出世の方は上層部が軍のOBに限られてしまうために少佐階級がその限界とされているが、ほとんどの人はそこまで到達はできないので、あまり気にされていない。
そんな現場で支えられる組織にナオが宇宙軍からの出向者として配属されることになった。
現場からの反対が無かったかと云うと、現場は軍の情報は貰えないからナオの実態を知らされていないし、何よりここは軍の掃きだめ、人事には口が出せない仕組みとなっているので都合が良かった。
ちなみに、子会社に出向されるサラリーマンと同様に出向者は階級が一つ上げられての出向となる。
本来エリート士官養成校卒業時には宇宙軍の准尉として任官され、1~2年現場で実習を重ねて少尉として昇進後それぞれのコースに沿ってキャリアを重ねていくことになるのだが、ナオの場合、コーストガードに出向と同時に過去の慣例に従って一階級昇進して少尉として任官された。
この少尉という階級は十分に現場で指揮官として働かなければならない階級で、これは軍に限らずコーストガードでも同様にその能力が要求される。
初めてナオの個人データを渡されたコーストガードの人事担当部署は、その極端な成績に、ここでも問題にされ、紆余曲折の末に、第三巡回戦隊所属航宙フリゲート艦『アッケシ』の第2臨検小隊の小隊長に任命され、学校を卒業後すぐに30名もの部下を持つ身となった。

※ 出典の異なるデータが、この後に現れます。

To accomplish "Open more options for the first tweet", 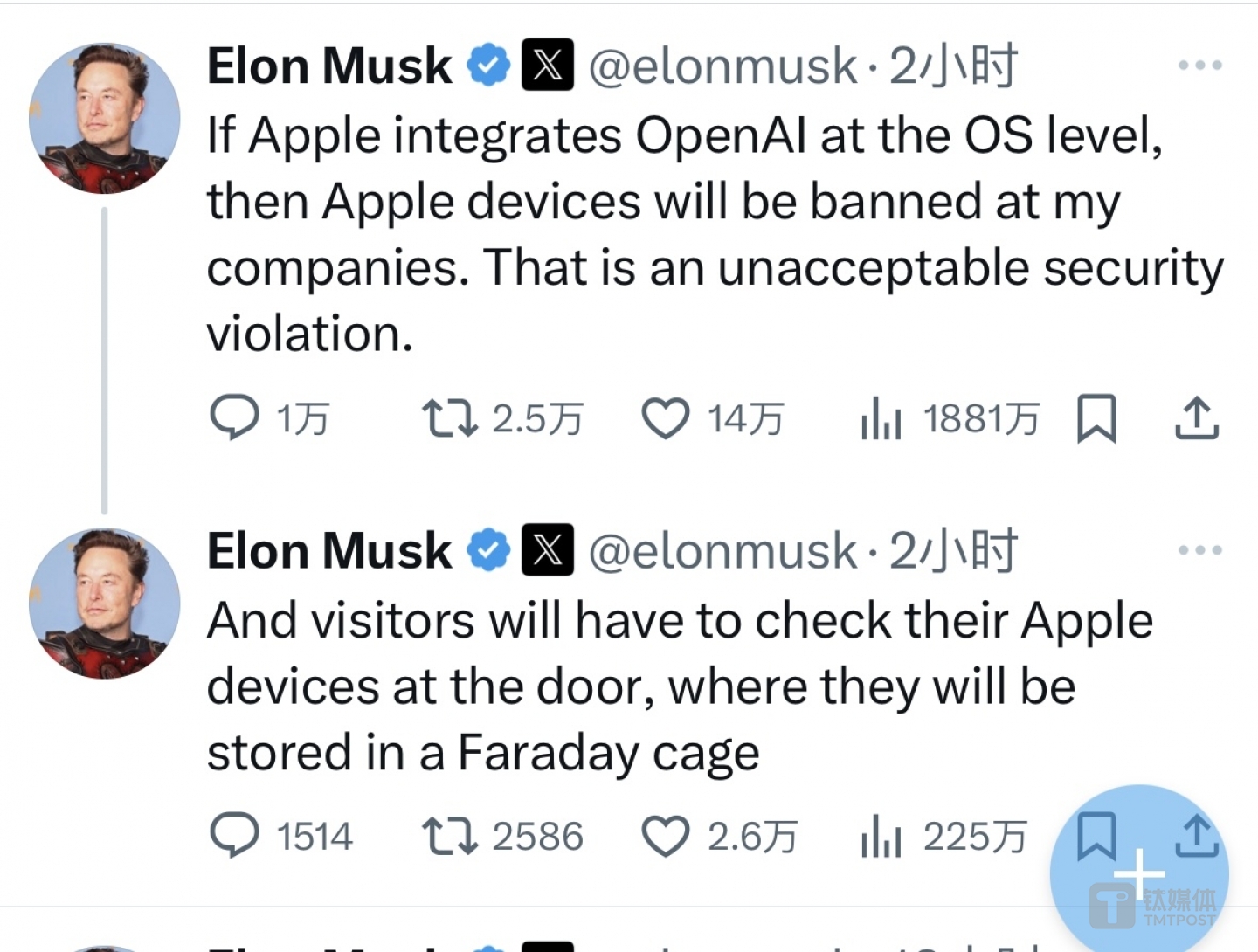I will point(1199,66).
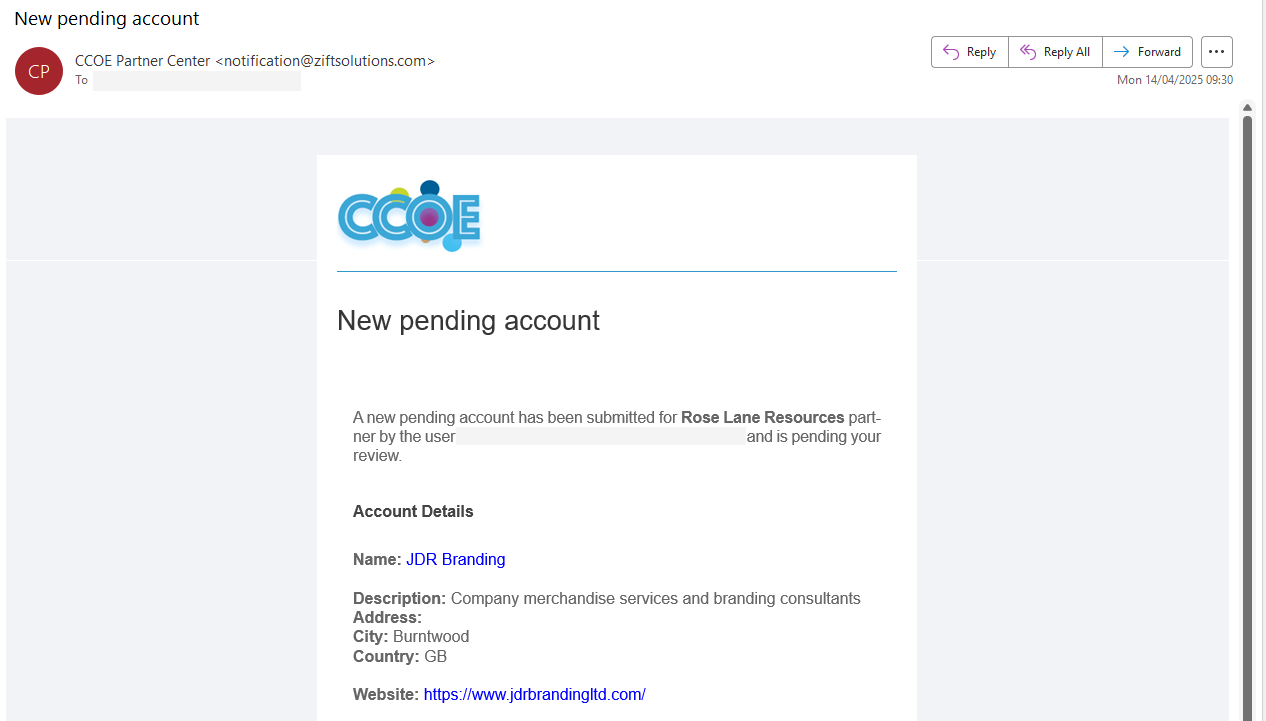
Task: Click the sender address notification@ziftsolutions.com
Action: click(325, 61)
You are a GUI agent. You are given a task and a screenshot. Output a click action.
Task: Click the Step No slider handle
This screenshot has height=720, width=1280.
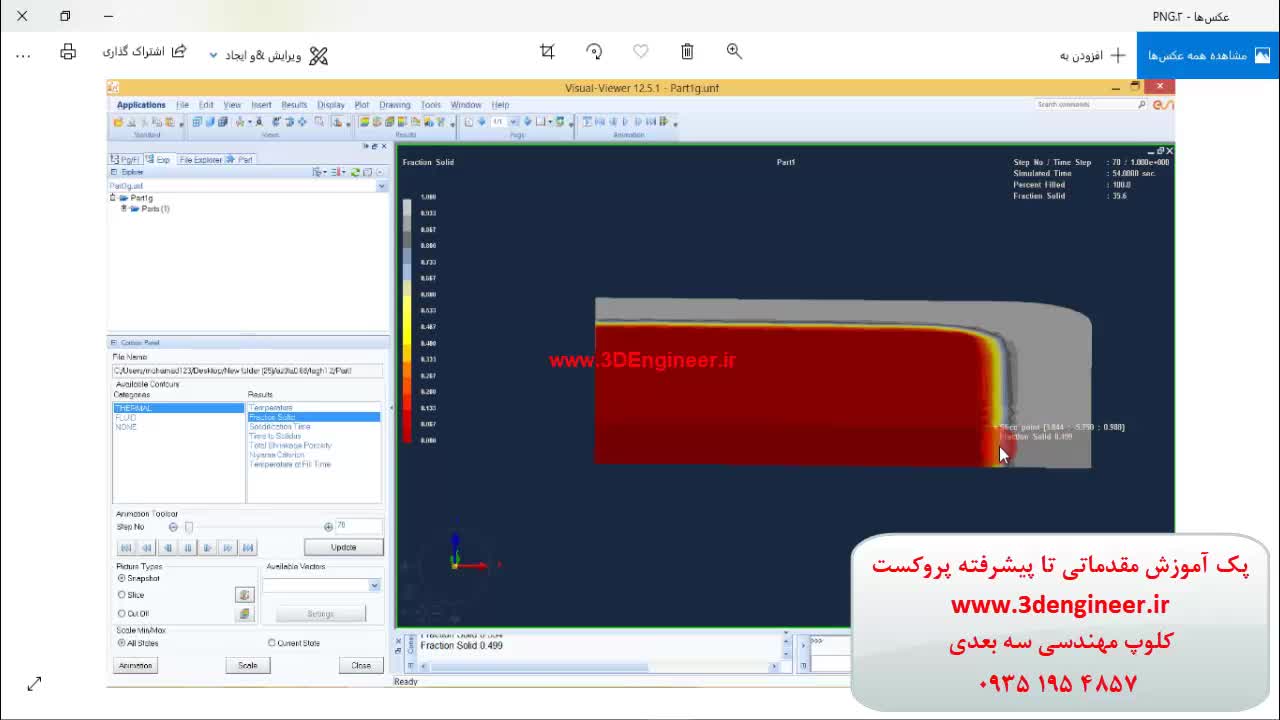[188, 527]
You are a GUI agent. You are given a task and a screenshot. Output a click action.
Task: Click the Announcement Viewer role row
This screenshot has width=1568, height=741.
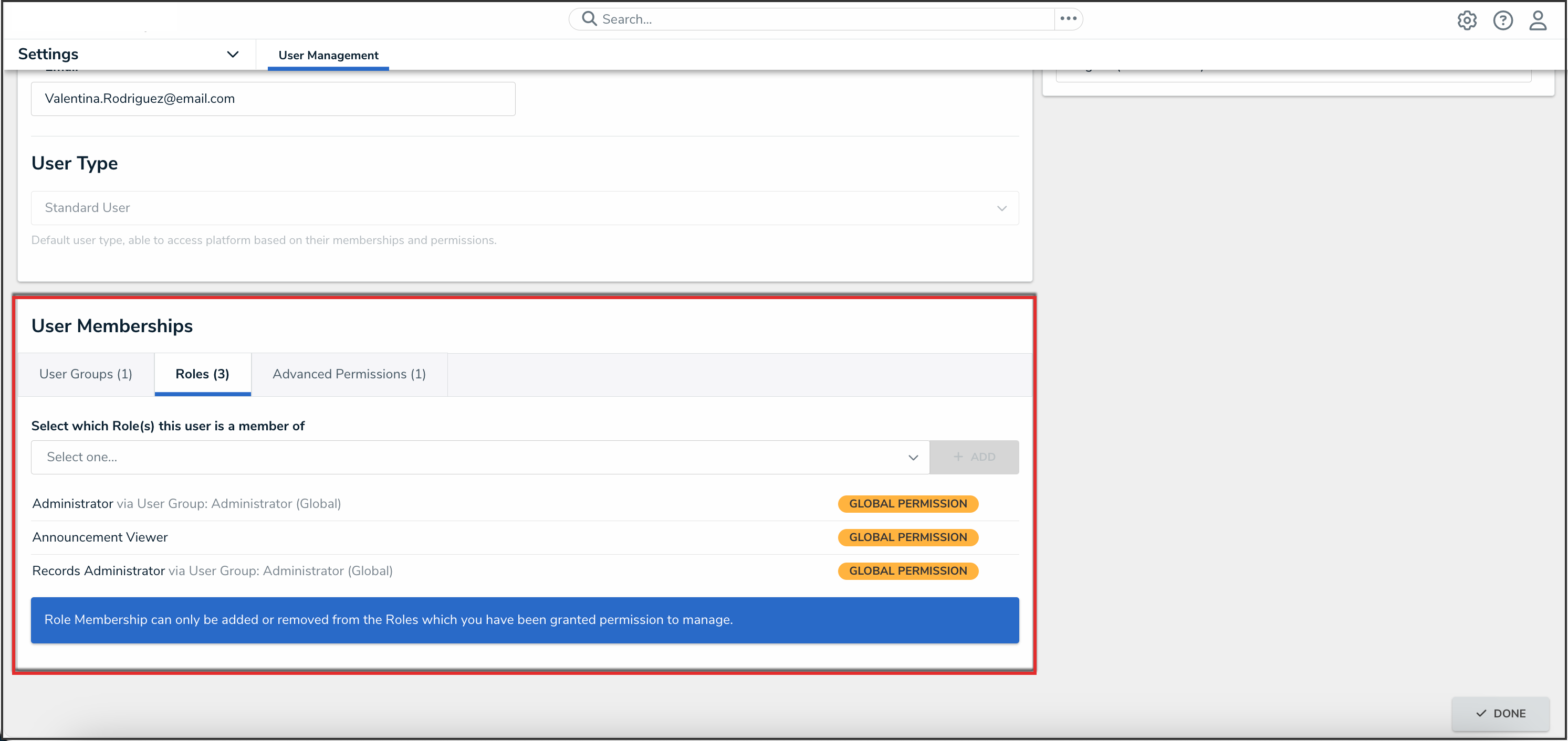point(100,537)
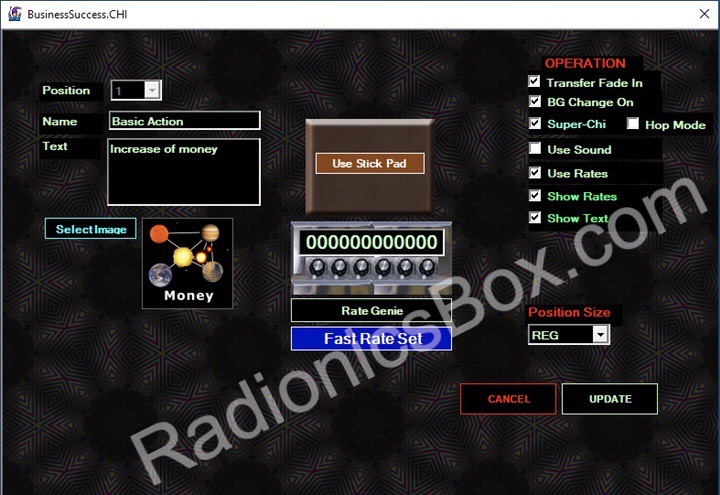Uncheck the Transfer Fade In checkbox
This screenshot has height=495, width=720.
point(535,82)
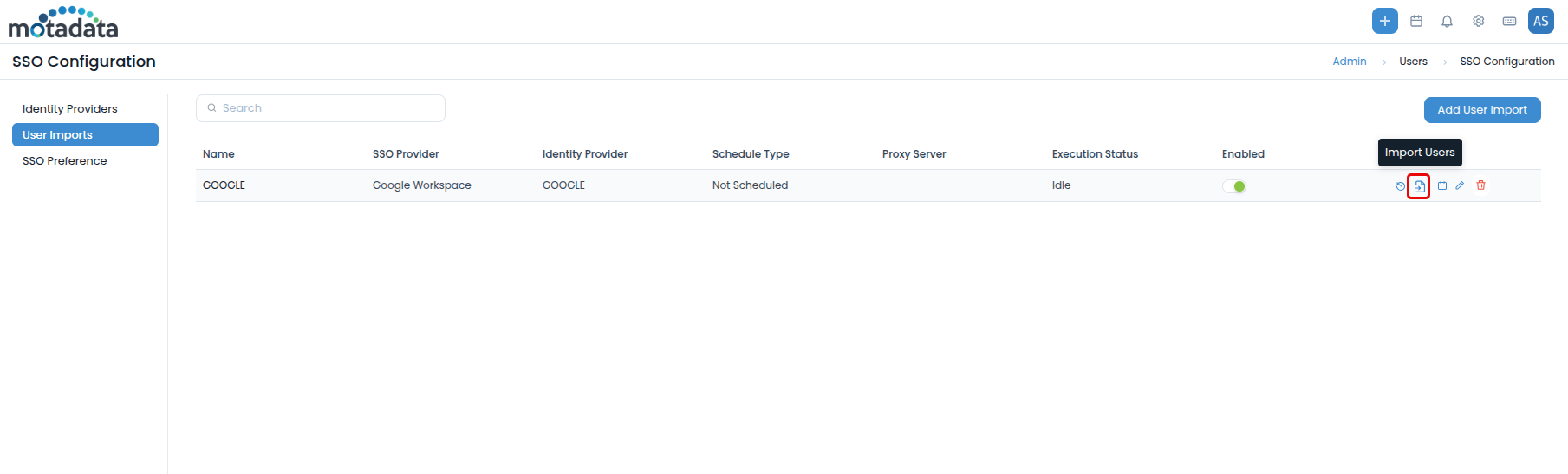Click the blue plus create button
This screenshot has height=474, width=1568.
(1384, 21)
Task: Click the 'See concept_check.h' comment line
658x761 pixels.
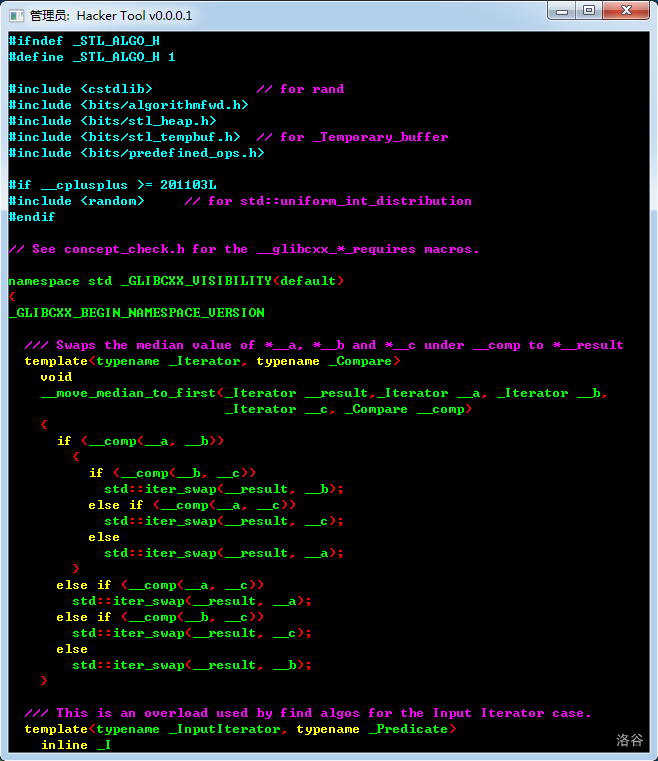Action: tap(244, 249)
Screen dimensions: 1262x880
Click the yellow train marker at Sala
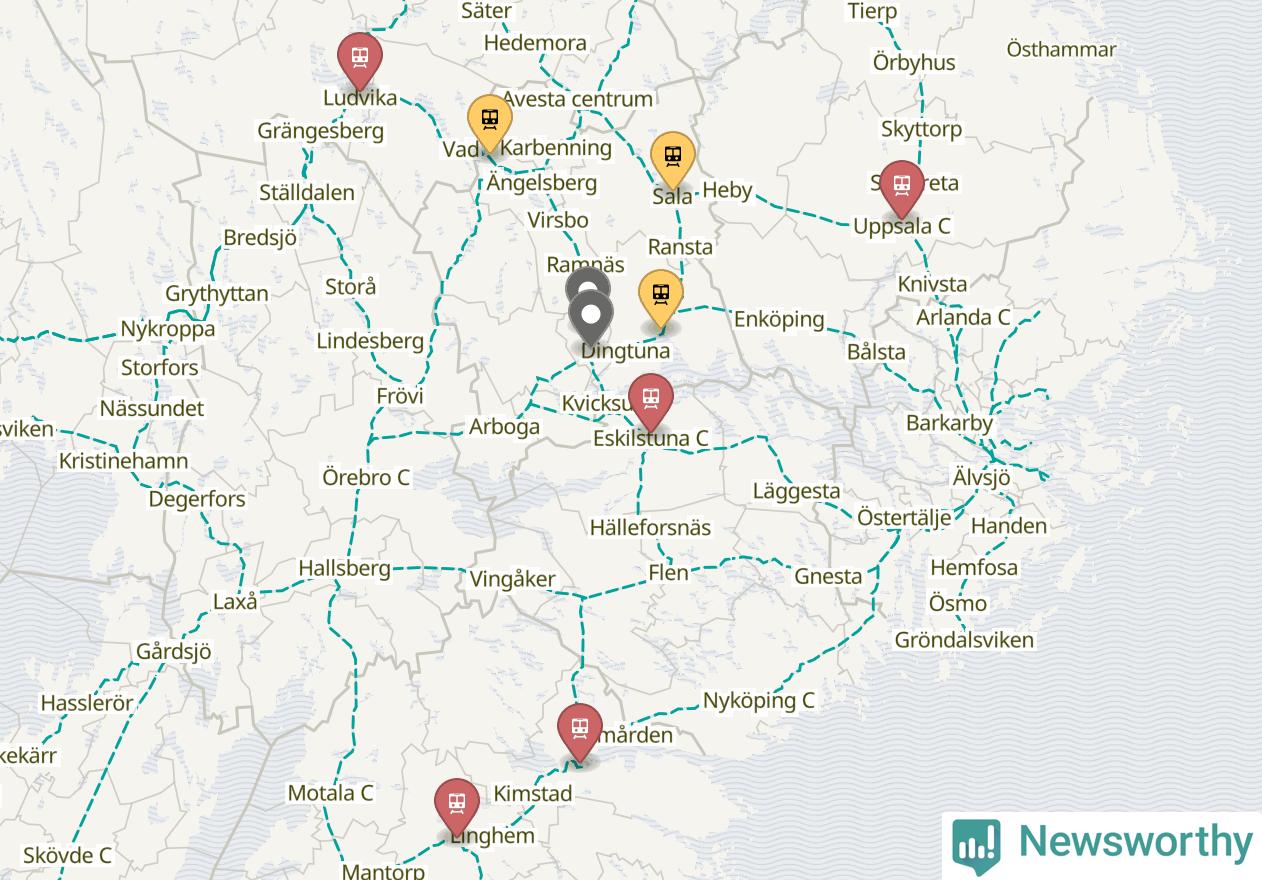point(673,159)
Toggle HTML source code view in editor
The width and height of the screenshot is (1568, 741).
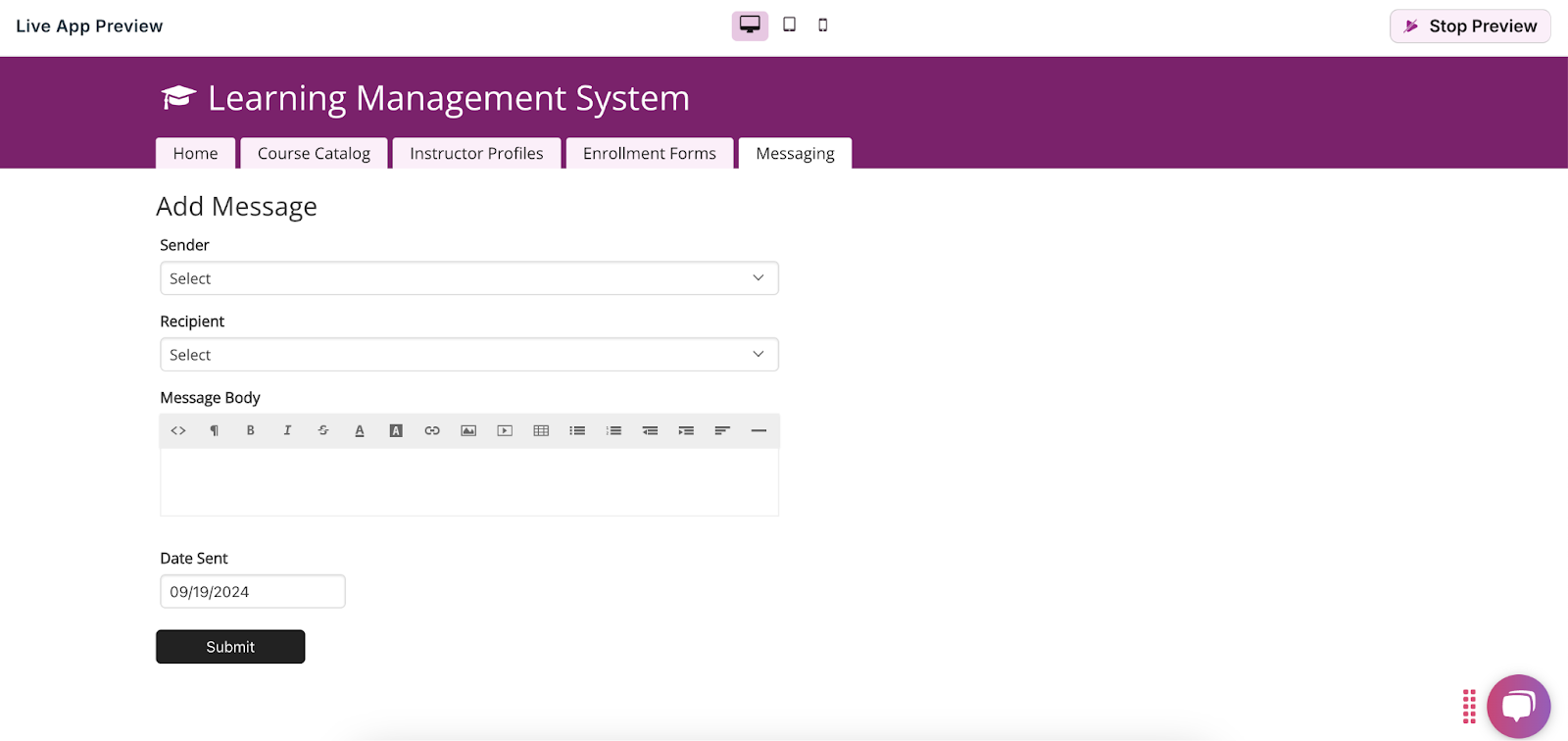(x=178, y=431)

ちなみに、この臨検小隊とは、コーストガードが発見した不審船に対して、武装内火艇で乗り込み臨検をする部隊で、いわばコーストガードの切り込み隊と云う部署である。
はっきり言ってナオの適性からは全く真逆な人事だ。
なぜ、いくら掃きだめと言われる組織とはいえ、こんな無理が通ったかと云うと、ここが掃きだめのコーストガードの中にあるコーストガードのための掃きだめ部署だからだ。
早い話がコーストガードの要らない子を集めた部署だ。